= Beginning of Section =
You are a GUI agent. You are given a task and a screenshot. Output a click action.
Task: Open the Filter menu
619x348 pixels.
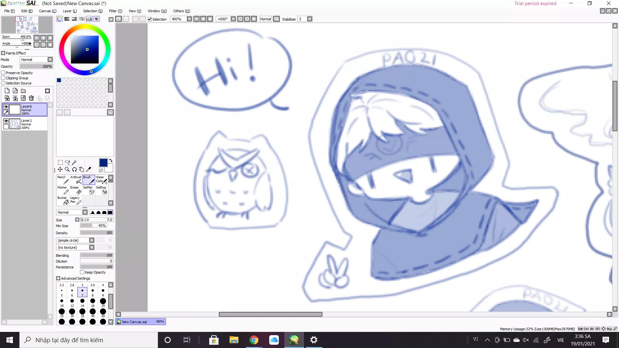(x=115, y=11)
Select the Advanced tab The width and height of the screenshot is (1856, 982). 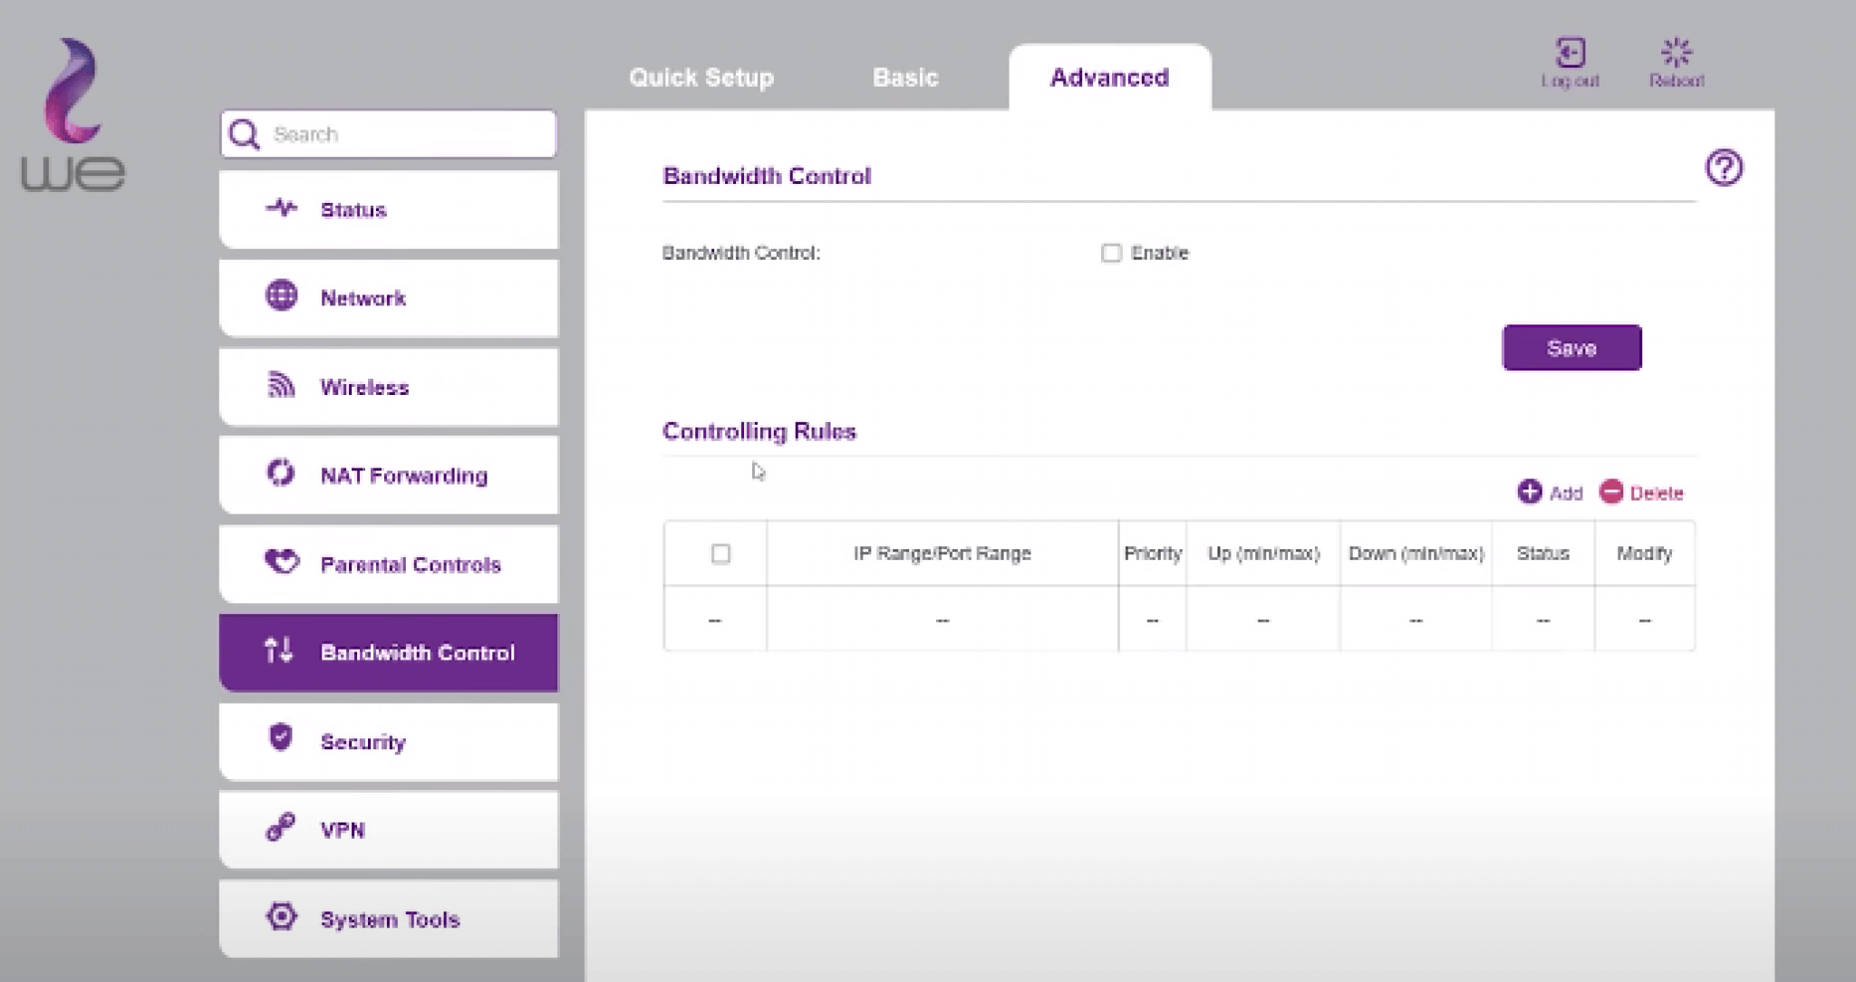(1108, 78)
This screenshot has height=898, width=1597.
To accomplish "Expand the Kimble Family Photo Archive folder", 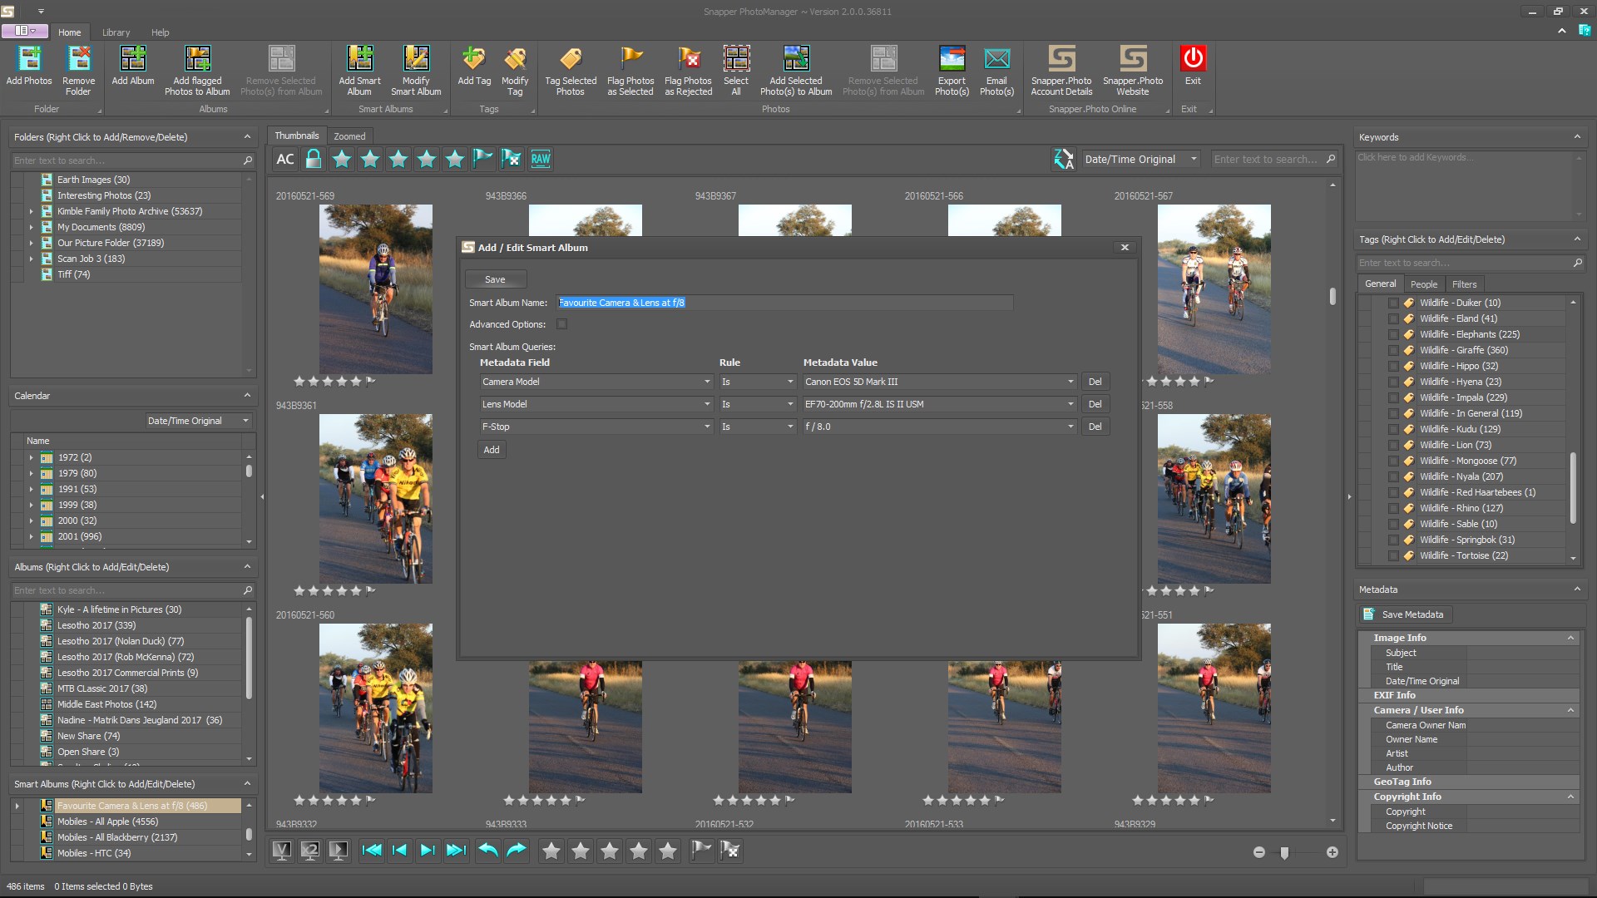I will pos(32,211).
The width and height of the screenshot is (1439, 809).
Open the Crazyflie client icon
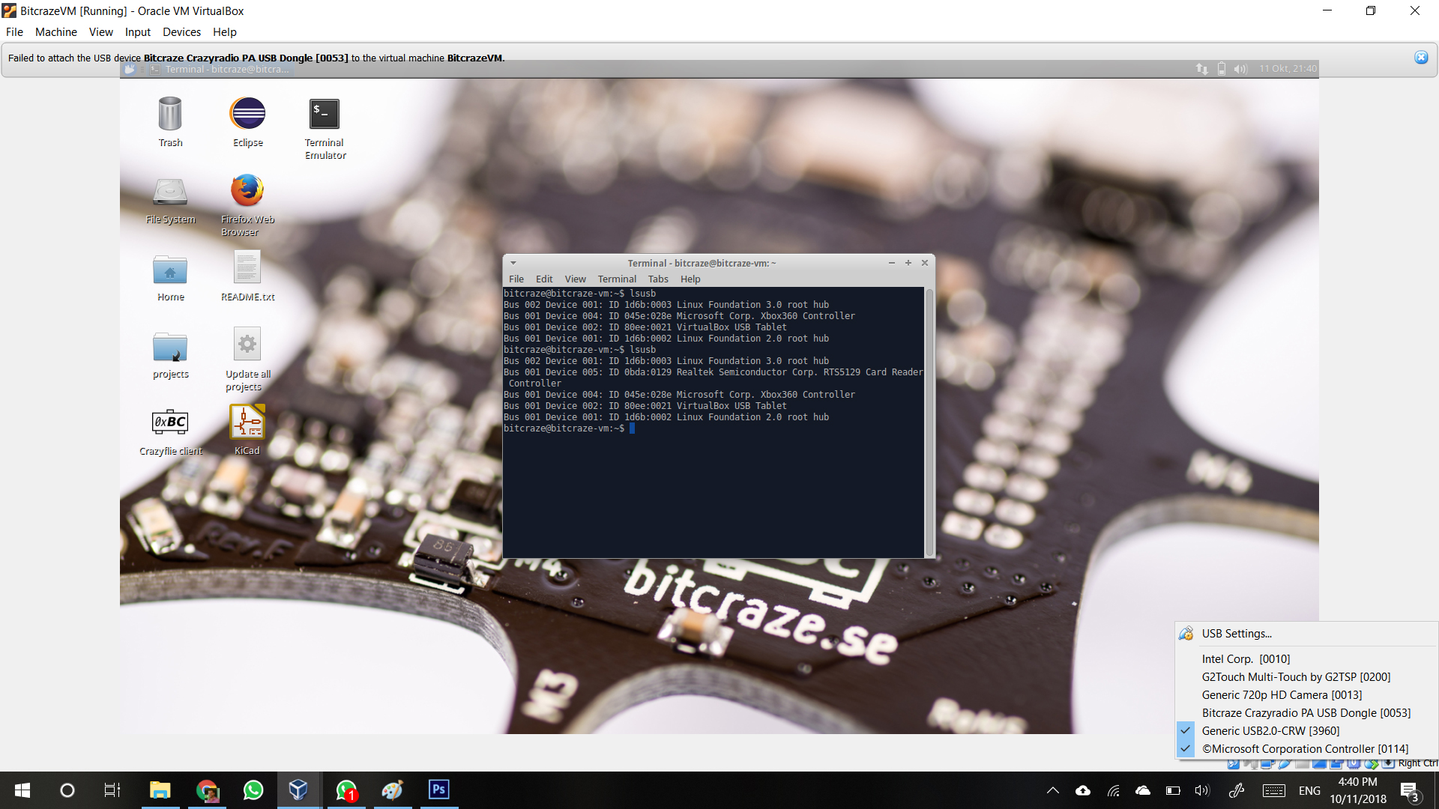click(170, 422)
= End of Section =
TASK OBJECTIVE
Set the pictures aside and repeat only the lines from the one containing "The width and height of the screenshot is (1439, 809)." through the last line of the entries above, exactly as they stand.

WRITTEN REPLY
The width and height of the screenshot is (1439, 809).
Open the Crazyflie client icon
click(170, 422)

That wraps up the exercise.